While infrastructure and innovation have advanced, the report concludes, strategic alignment, faculty readiness and equitable access require renewed investment.
“As institutions navigate enrollment pressures and shifting student expectations, online success will depend on clear strategy, cross-campus collaboration and a sustained commitment to quality,” the authors wrote.
As institutions navigate enrollment pressures and shifting student expectations, online success will depend on clear strategy, cross-campus collaboration and a sustained commitment to quality.”
—2025 CHLOE 10 report
Similarly, the second annual “Benchmarking Online Enterprises: Insights Into Structures, Strategies and Financial Models in Higher Education” (BOnES) report from the online and professional education association UPCEA—also released Tuesday, coincidentally—says that for online leaders, “the question is no longer whether to invest in online learning, but how to do so in ways that are sustainable, equitable and aligned to institutional goals.”
This second report, gentler than CHLOE 10 in its critique of the online landscape, notes that investments in online enterprises are expanding capacity and driving revenue growth, with median budgets and revenues increasing “markedly” between 2024 and 2025. Every budget dollar generated nearly $5 in gross revenue, on average. Still, reported gains in efficiency and levels of investment varied across the 121-respondent initial sample. (This survey was fielded in April and May.)
The UPCEA survey also found that AI integration reflects “both experimentation and uneven maturity.” Nearly half of online enterprises (47 percent) reported a collaborative approach to AI decision-making, while others “are either highly autonomous or lack formal processes altogether.”
The UPCEA report makes five key recommendations: question and improve financial models; benchmark for efficiency, not just scale; develop a clear AI strategy; align staffing with strategy; and invest in “organizational clarity.”
Richard Garrett, Eduventures’ chief research officer, who’s predicted the online learning tipping point for 2025, underscored Tuesday that a majority of undergraduates now take at least one online class. In this light, he said, the CHLOE 10 report confirms that colleges and universities of “all types continue to see online as a growth engine.” So the “real” questions going forward are how much more growth the market can accommodate, given population trends and the rise of alternative providers, and “how the online student experience might evolve to increase consumer demand and boost learning gains,” along with student return on investment.
Bruce Etter, senior director of research and consulting at UPCEA, also said Tuesday that scaling online learning for quality means “building capacity before you grow” and “setting clear design standards—removing that layer of ambiguity.” That’s even as his report indicates that most online enterprises are still academically decentralized.
Online program alignment with student services is critical for online learners, he added—as is investing in faculty success in online teaching.

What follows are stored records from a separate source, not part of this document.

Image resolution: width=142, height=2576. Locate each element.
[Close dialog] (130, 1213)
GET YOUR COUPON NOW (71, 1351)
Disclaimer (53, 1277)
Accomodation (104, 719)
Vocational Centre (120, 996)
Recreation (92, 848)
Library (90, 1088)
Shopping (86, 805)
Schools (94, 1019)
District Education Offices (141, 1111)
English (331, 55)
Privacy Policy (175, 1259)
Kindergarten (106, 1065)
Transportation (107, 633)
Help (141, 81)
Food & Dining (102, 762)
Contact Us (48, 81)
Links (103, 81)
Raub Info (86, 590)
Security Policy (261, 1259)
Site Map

Last but not least on scaling for quality? “Using AI to enhance and not replace the human touch,” Etter said.
Education-technology analyst Glenda Morgan, who was not involved in either report, praised both for adding needed data to the online learning conversation.
“There is an interesting contrast for me in terms of the picture both reports paint of the relative acceptance of online learning (at least for degrees) and the relative immaturity of the online learning space in terms of organization, etc.,” she said via email. “We are all still figuring it out.”